2. Une forme poétique datée et disparue : l’emblème

La recherche de l’unité de la poétique de René Char, au-delà de l’insatisfaction des formes existantes, nous pousse à explorer les marges de l’expression symbolique, sur lesquelles nous rencontrons l’emblème. L’emblème est une forme symbolique qui précisément réunit plusieurs éléments très différents associés dans la construction d’un seul sens. Par son caractère polymorphe, elle permet de rendre compte des différents versants de l’écriture charienne dans une même poétique. Il ne s’agit pas d’étiqueter à tout prix la poésie de René Char en lui cherchant en dehors de la poésie une identité un peu forcée. Il est moins question de lui donner un nom que de définir une pratique qui, elle, n’en a pas. C’est pourquoi, s’il est abusif de parler d’emblème, historiquement très daté, nous parlerons d’une poétique emblématique pour en souligner la parenté.

La diversité même des formes est constitutive du genre de l’emblème 740 . L’emblème est une forme littéraire symbolique qui mêle poésie et art pictural, texte et véritable image. Elle est parfois appelée “emblema triplex” car elle est constituée de trois éléments : un titre ou légende, une figure gravée et une épigramme, c’est-à-dire un texte qui tend à énoncer une vérité, parfois de la brièveté d’un distique mais qui peut avoir l’ampleur d’un sonnet. Si l’élément figuratif est le corps de l’emblème, le texte en est l’âme. De plus, l’emblème respecte les exigences de la mimesis : elle ne reproduit pas la réalité mais constitue une invention vraisemblable qui tend à l’expression d’une vérité dont les emblèmes d’Alciat, de signification moralisante et généralisante, sont le parfait exemple. L’emblème vise en fait la connaissance. Il se développe à une époque où l’on perd confiance dans les mots pour désigner la réalité, mots qui ne permettraient pas de traduire la présence des choses ni d’accéder de façon satisfaisante au monde. Face à la transparence perdue du langage, la poésie devient une voie privilégiée de connaissance, même si elle mêle transparence et opacité. L’emblème répond parfaitement à ce précepte d’“obscurité relative” qui peut s’exercer soit uniquement dans l’image, soit uniquement dans le texte, soit enfin dans leurs rapports. L’emblème est ainsi un art du voilement et du dévoilement, où l’obscurité est constitutive de l’évidence, mais à différents degrés dont le dernier serait l’énigme. L’emblème reste cependant une forme plus herméneutique qu’hermétique.

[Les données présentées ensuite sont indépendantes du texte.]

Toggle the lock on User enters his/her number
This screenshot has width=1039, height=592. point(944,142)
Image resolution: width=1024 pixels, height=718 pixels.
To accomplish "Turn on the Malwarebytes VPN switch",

La tentation de l’énigme, la visée heuristique, la valeur morale de l’épigramme, ont leur équivalent dans la poésie charienne. On pourrait également ajouter son emploi dans le langage alchimique qui procède souvent par emblèmes. S’il n’y a pas d’emblèmes au sens strict dans l’œuvre de René Char, des passerelles peuvent être établies entre ce genre symbolique et l’abstraction d’une poétique, car ils mettent tous deux en jeu une représentation de la réalité et le sens de portée générale qu’elle suscite.

Notes
740.

Voir Jean-Marc Chatelain, Livres d’emblèmes et de devises. Une anthologie (1531-1735), Paris, Klincksieck, 1993.